With all traffic going to green, load new code onto blue, get it ready, and then switch the router to suddenly, as quickly as possible, send all new traffic to blue.
Canary deploys, incremental rollouts, traffic vectoring Similar to blue/green deploys, you have a new version of code running at the same time as old code, but instead of cutting over 100% in one moment, you send a portion of traffic to the new version. This can be done in several ways:
- Given X instances/containers, load the new code on a portion of the instances/containers.
- or Set the router to send a percent of traffic to the new instances/containers running the new code (traffic ventoring).
The first is easier conceptually and fits well with Docker workflows where it's easy to destroy and create new containers running new images. The second is easier when you have stable instances, are willing to allocate double capacity, or when instance granularity is too large. e.g. if you only have 2 instances in production, the minimum granularity is 1 instance, which is 50% of your capacity. If you want only 10% of traffic to test the new changes, you could use a third instance and send 10% of the total traffic there.
Often when people refer to canary deploys, it's a fixed, small percentage of instances/containers/traffic. Like 10%. Or maybe just 1 instance. But it's possible to extrapolate from there to make an incremental rollout where you start with a small canary deploy, then increase the cutoff gradually, say from 1% to 10% to 25% to 50%, until finally reaching 100%. If at any point, a problem is detected, it should be easy to revert back to 0% to fallback to the old code.
Links / references
Monitoring stats in merge requests make it easier to see if the change in code or the change in environment/time was the cause.

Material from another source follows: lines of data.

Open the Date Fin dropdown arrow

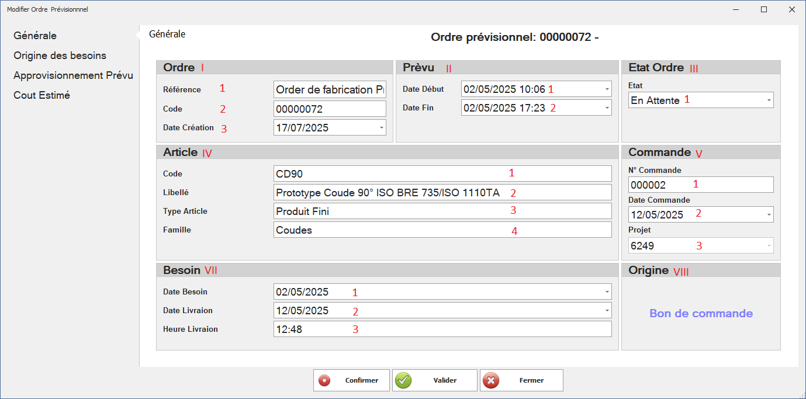607,108
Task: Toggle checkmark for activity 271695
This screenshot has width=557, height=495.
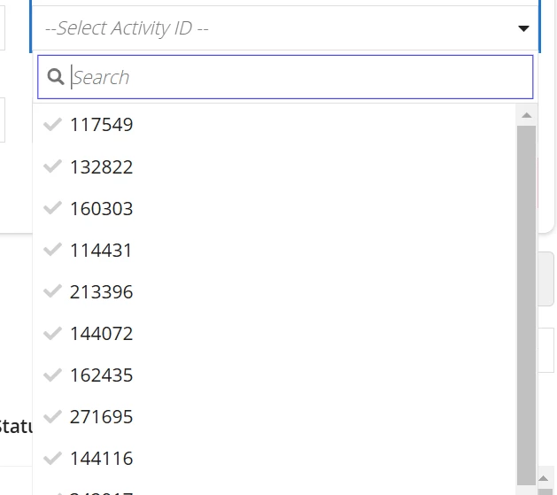Action: 52,416
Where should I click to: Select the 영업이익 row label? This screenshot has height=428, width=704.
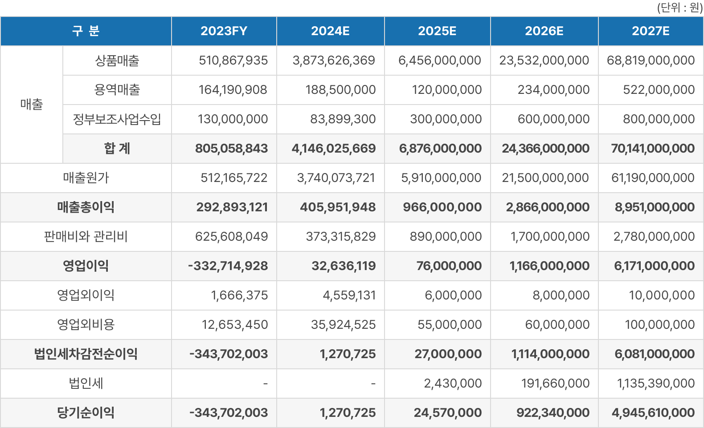click(86, 266)
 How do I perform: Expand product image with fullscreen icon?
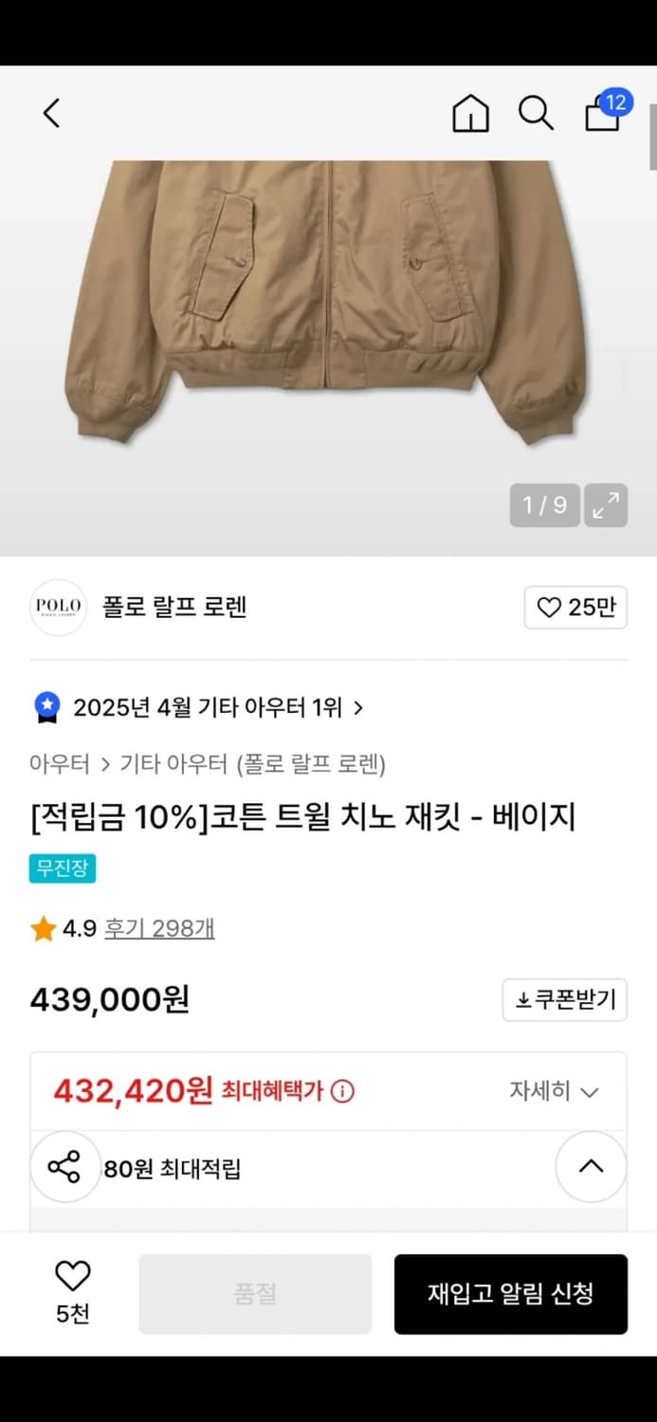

Multiple canaries need to be in production at the same time if you have many merges on master per day and a long time per canary. But that means that you need to stop all canaries in flight in case of a anomaly. So won't assume that for now. Need to say in MR button: merge & deploy after 2 changes are done.
Canary is branch in repo or revision, feature flags are branch in code path. We will do Canaries after merging into master.
All Canaries should be automatically shifting percentages, 1/5/20/50/100%. Automatically go back to 0, revert the merge, and open an issue if a significant negative change is detected. Or just go 1% per x seconds so that it is easier for the container scheduler to adapt. Also want to look into the Kubernetes tooling that is available.
All Canaries should be tracked with a metric in Prometheus.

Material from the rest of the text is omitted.